Si es que adoptamos esta óptica para referirnos a la noción de acontecimiento bien podríamos afirmar que la lectura es un acontecimiento en potencia en tanto cada libro por abrir expresa la promesa de un sentido. No obstante, el sentido que se nos promete en cada libro sólo habrá de llegar a consumarse cuando -siguiendo con la argumentación acontencial- nos asombre hasta las entrañas, es decir se apodere de nuestra raíz, de nuestros recuerdos, se sedimente en nosotros mismos, se estampe en nuestra identidad, haciendo cambiar nuestros proyectos posibles y presentándonos al mundo entero de otro modo. En ese caso la lectura se ha tornado acontecimiento.
Una vez un amigo me decía que la gracia de la marihuana era que te hacía cambiar el prisma de la existencia, aunque fuera de manera transitoria. Creo que el acontecimiento realiza la misma operación pero de modo prolongado, paulatino y más profundo: no sólo nos hace cambiar el prisma de los posibles, como la droga, sino que nos posee a nosotros mismos, nos transfigura, nos obliga a rearticularnos en consonancia con un nuevo sentido emergente.
De este modo habría que distinguir, a lo menos, dos tipos de niveles lectores. Primero el más básico, el de afrontar la lectura como una droga: se lee con afán lúdico, divertido, incluso experimental, pero el sentido del texto es transitorio y los sucesos relatados no se encarnan en el lector, pues solamente son fuegos de artificio, imaginaciones perecederas que forman parte de posibles alejados del nuestro mundo experiencial.

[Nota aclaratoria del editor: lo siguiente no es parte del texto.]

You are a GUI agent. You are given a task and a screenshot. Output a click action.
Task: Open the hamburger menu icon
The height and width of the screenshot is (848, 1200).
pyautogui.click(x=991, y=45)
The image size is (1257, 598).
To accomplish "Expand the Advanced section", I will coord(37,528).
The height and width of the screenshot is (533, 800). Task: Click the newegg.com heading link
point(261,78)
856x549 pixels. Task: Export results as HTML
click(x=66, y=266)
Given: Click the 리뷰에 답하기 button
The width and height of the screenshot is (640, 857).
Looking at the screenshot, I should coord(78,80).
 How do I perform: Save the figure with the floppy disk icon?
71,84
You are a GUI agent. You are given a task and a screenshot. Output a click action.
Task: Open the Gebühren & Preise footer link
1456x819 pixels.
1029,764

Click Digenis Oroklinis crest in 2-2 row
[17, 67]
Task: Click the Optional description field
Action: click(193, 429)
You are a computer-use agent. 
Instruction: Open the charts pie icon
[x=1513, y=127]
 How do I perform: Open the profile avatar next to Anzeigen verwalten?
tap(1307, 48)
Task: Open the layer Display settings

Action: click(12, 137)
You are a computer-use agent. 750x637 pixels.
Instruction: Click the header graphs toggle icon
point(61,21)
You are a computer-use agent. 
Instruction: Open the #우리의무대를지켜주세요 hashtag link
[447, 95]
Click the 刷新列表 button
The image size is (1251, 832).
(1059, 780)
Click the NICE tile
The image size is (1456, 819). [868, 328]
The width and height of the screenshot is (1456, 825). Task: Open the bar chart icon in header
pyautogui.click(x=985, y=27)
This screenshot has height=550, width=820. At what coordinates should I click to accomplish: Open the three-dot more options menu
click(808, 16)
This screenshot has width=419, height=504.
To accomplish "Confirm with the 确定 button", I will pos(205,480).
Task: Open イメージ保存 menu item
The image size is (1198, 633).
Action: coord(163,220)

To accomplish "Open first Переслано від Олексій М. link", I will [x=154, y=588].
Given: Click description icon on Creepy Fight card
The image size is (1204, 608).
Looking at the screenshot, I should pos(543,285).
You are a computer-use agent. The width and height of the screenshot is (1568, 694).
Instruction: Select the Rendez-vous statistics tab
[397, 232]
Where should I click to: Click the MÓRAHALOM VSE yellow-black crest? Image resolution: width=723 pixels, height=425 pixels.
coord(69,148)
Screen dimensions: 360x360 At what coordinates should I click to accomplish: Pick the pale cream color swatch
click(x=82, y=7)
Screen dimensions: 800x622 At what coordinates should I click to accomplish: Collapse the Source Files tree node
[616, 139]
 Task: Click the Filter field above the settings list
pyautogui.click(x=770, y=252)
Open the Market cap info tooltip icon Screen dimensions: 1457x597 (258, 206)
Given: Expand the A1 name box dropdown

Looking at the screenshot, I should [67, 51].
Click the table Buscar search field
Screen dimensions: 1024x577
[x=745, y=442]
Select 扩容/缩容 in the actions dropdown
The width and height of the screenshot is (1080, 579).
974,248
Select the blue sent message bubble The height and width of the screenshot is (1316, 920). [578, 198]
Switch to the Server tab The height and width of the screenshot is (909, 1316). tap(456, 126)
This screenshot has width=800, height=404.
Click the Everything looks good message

El segundo nivel, más complejo, vendría siendo el que otorga un buen libro en el que descansa la facultad de arrebatarnos, de asombrarnos hasta el extremo de hacernos cambiar, de aportarnos más que nuevos sentidos incluso nuevos valores (ya sean éticos, estéticos o epistémicos), valores que hacen que el mundo se nos presente con otra cara. Cuando ha de darse este último nivel de lectura me atrevería a afirmar que se trataría de una "lectura acontencial", o en palabras de Romano una "hermenéutica acontencial".
Los dejo con una cita de Romano:
“[…] el acontecimiento no se reduce de ninguna forma a su actualización como hecho; desborda todo hecho y toda actualización por la carga de posibles que mantiene en reserva y en virtud de la cual lo que toca son los cimientos mismos del mundo para el existente. No realiza solamente un posible previo, pre-esbozado en el horizonte de nuestro mundo circundante; alcanza lo posible en su raíz y, por consiguiente, trastorna el mundo entero de aquel a quien sobreviene: no es tal o cual posible, es la “cara de lo posible”, la “cara del mundo” que aparece para él cambiada. O, para decirlo de otro modo, un acontecimiento no modifica solamente ciertas posibilidades en el interior de un horizonte mundano que permanecería, como tal, incambiado; al trastornar ciertos posibles, reconfigura, en realidad, lo posible en su totalidad.”